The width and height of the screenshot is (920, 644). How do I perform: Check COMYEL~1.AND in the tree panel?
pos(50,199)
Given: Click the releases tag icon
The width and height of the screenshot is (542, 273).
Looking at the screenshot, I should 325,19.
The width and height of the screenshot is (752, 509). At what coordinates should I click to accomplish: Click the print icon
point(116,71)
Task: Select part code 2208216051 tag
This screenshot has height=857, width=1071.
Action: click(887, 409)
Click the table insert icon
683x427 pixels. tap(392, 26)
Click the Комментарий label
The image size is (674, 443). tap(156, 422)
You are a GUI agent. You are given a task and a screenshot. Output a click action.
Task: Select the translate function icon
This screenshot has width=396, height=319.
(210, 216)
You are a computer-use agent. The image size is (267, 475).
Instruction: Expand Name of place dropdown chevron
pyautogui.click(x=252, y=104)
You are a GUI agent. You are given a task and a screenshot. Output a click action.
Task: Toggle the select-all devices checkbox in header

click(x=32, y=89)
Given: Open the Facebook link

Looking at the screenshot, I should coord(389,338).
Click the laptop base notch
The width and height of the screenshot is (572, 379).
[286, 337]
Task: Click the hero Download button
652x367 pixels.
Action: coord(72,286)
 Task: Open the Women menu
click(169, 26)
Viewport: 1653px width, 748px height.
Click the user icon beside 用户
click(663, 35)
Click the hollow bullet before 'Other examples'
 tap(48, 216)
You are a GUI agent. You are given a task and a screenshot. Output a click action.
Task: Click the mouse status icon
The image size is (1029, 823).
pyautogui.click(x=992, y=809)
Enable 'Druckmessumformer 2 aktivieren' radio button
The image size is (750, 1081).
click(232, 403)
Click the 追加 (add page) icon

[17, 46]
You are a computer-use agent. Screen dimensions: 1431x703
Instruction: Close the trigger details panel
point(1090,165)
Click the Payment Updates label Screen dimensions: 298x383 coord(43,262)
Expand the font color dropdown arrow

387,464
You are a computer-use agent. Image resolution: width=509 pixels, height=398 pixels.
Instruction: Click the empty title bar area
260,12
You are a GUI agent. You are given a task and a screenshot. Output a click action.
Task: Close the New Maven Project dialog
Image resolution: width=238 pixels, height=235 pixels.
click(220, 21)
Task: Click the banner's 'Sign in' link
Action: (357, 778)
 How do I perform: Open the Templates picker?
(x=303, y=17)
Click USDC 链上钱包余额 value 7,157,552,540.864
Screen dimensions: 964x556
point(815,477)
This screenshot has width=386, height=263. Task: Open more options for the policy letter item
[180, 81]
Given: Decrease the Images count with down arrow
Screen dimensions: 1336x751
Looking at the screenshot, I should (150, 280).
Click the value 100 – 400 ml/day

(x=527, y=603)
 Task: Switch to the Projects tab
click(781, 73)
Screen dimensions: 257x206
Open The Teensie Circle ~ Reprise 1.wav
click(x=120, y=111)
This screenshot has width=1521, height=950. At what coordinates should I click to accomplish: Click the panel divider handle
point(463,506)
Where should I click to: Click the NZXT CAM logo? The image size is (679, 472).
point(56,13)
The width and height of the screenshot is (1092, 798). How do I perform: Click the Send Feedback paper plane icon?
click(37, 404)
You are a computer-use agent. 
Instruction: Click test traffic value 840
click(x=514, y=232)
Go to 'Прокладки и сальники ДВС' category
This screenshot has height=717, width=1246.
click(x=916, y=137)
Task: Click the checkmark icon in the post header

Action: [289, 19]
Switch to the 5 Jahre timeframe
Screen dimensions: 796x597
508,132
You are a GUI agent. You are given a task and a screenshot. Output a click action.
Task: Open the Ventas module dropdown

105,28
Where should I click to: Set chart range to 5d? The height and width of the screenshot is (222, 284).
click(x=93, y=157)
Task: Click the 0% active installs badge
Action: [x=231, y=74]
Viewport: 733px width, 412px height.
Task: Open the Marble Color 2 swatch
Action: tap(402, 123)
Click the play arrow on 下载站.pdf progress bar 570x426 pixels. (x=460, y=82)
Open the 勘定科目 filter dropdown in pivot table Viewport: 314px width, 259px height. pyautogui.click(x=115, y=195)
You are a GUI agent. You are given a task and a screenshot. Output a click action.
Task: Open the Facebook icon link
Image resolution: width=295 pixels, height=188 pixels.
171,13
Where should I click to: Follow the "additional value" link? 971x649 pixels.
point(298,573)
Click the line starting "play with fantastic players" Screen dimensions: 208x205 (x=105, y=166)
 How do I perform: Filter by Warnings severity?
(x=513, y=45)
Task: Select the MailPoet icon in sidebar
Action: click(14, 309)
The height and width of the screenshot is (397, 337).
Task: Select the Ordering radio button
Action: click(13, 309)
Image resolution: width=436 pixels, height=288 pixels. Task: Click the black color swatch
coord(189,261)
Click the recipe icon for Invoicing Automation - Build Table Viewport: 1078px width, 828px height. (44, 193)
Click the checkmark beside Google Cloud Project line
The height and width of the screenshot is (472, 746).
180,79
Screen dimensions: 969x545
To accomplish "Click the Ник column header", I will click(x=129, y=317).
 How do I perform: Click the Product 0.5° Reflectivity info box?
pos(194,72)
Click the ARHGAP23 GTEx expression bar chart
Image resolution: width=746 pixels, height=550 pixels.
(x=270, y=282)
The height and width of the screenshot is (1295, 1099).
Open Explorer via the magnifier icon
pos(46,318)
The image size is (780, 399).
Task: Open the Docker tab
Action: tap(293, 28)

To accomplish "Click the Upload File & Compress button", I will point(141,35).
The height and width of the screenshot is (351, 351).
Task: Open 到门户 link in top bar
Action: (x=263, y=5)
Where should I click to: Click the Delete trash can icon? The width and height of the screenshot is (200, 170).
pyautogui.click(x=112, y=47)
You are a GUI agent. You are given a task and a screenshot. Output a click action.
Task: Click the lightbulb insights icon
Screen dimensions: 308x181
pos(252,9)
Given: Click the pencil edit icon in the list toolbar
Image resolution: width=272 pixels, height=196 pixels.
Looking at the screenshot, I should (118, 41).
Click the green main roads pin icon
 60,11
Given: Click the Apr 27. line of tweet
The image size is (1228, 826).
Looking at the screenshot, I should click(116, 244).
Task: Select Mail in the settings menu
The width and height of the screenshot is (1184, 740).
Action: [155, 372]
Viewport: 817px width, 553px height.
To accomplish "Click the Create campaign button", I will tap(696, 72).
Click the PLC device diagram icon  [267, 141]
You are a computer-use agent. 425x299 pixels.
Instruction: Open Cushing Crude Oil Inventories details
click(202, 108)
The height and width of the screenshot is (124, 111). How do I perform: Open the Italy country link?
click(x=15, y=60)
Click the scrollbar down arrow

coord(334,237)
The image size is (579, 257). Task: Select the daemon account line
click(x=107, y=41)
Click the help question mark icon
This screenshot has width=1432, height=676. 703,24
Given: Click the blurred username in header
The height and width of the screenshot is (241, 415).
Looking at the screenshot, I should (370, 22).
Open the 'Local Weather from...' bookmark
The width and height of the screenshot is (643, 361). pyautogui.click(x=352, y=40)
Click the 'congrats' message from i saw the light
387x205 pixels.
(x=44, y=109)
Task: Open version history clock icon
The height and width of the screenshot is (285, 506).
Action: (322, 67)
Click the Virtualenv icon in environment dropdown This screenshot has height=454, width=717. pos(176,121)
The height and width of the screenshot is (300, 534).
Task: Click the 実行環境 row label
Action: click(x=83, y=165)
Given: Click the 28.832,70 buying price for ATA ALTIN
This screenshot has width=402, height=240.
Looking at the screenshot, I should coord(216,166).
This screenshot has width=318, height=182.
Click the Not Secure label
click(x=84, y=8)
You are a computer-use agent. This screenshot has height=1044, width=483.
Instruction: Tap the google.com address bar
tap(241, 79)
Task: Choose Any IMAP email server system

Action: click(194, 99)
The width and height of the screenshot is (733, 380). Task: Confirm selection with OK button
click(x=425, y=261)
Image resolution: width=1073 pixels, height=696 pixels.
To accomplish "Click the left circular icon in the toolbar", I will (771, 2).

▬▬▬▬▬▬▬▬▬▬

* [Aim of the task]: Among the lines of the listing, count those containing the word "play". Answer with the count alone.

* [Written response]: 2